WHAT YOU NEED TO DO. Scan the entries below. List each line with "Given".

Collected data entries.

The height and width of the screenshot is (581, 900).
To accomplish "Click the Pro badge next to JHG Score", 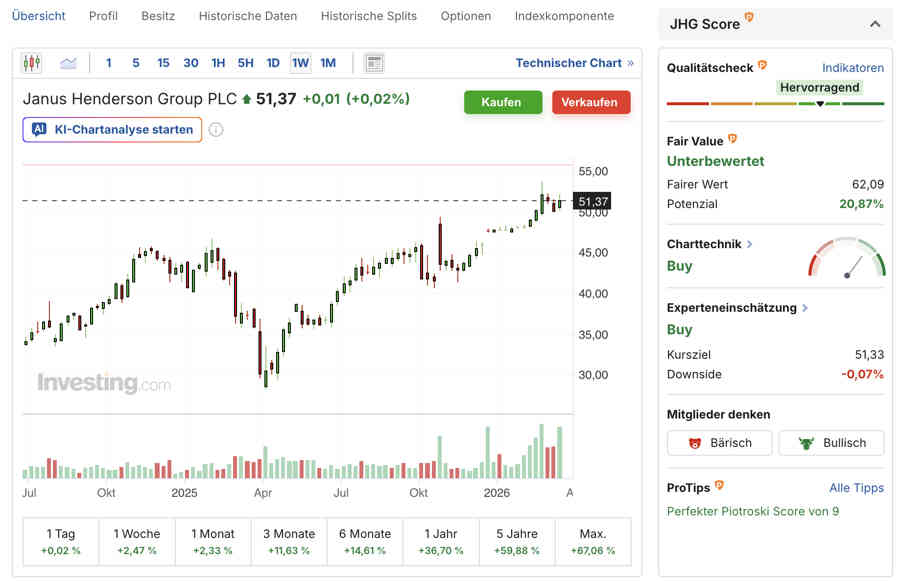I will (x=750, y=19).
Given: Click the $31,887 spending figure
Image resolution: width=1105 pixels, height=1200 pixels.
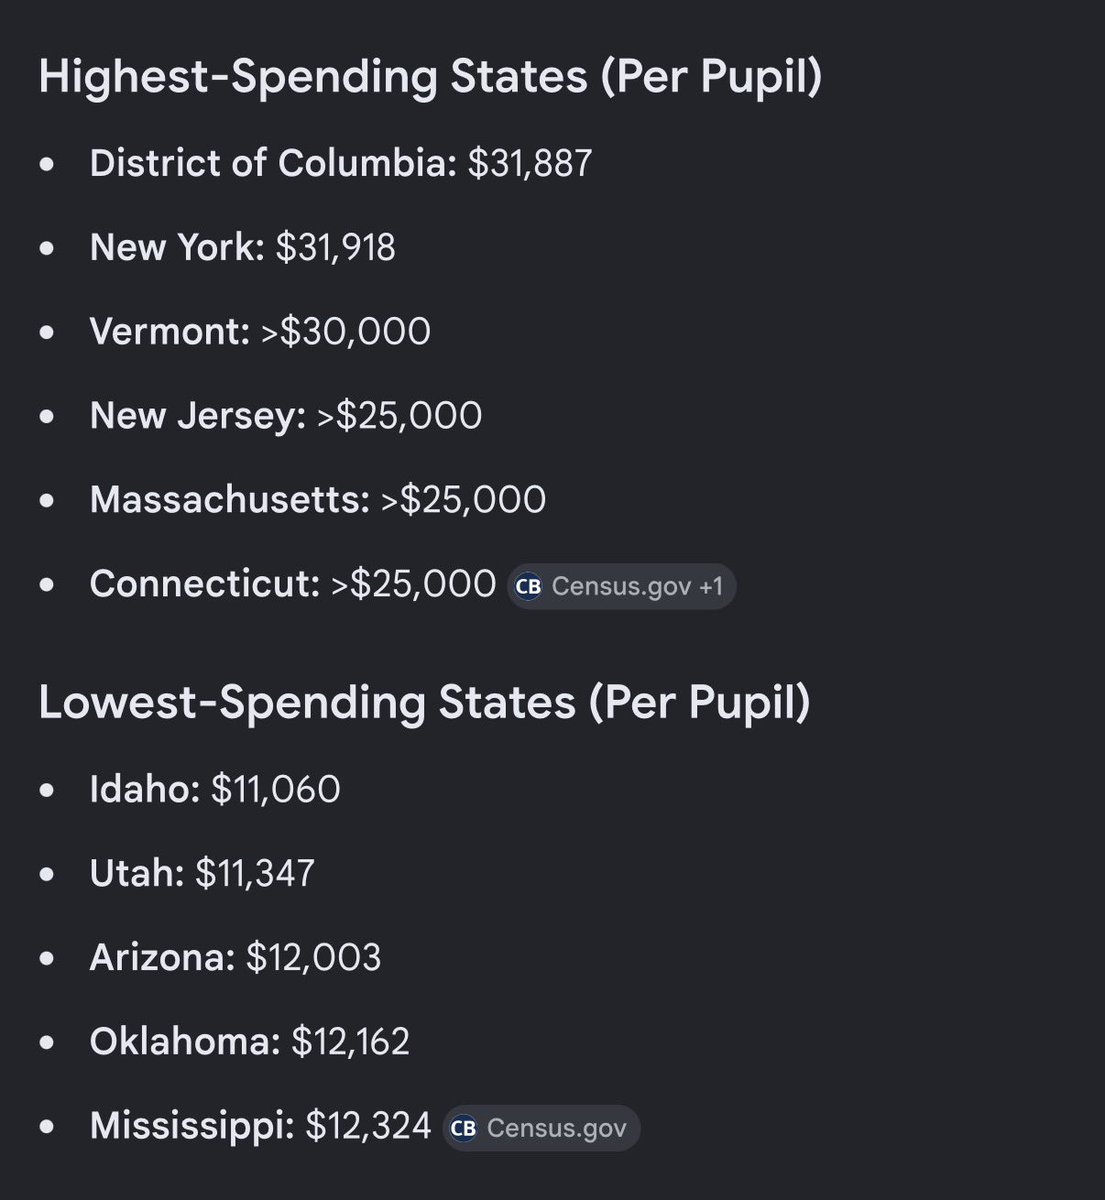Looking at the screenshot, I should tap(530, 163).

---

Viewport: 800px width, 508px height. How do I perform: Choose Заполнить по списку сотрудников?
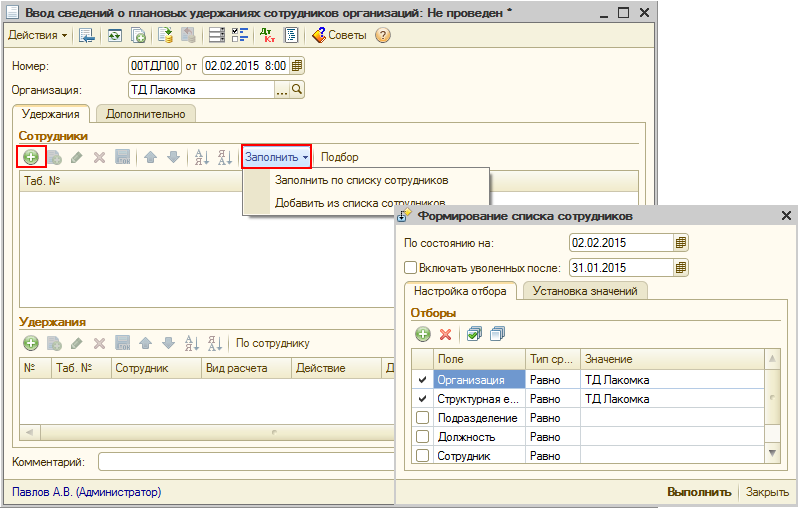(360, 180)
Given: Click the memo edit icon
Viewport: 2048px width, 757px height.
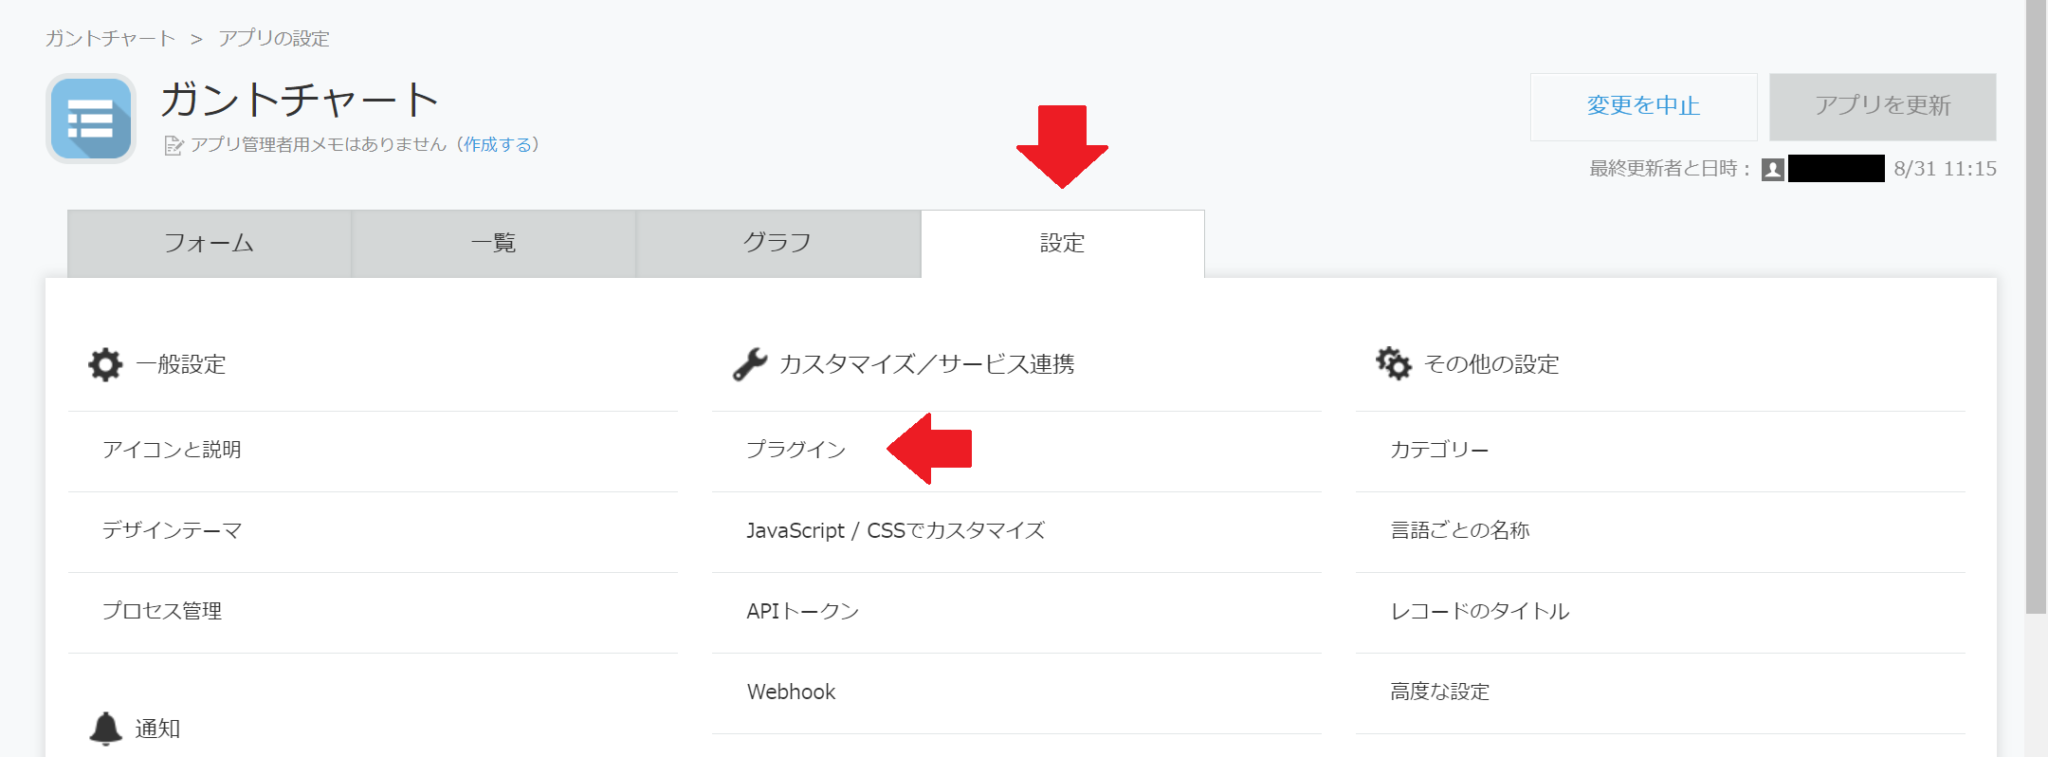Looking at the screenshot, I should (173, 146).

REPLY.
Given: Click the $31,887 spending figure
Given: Click the memo edit icon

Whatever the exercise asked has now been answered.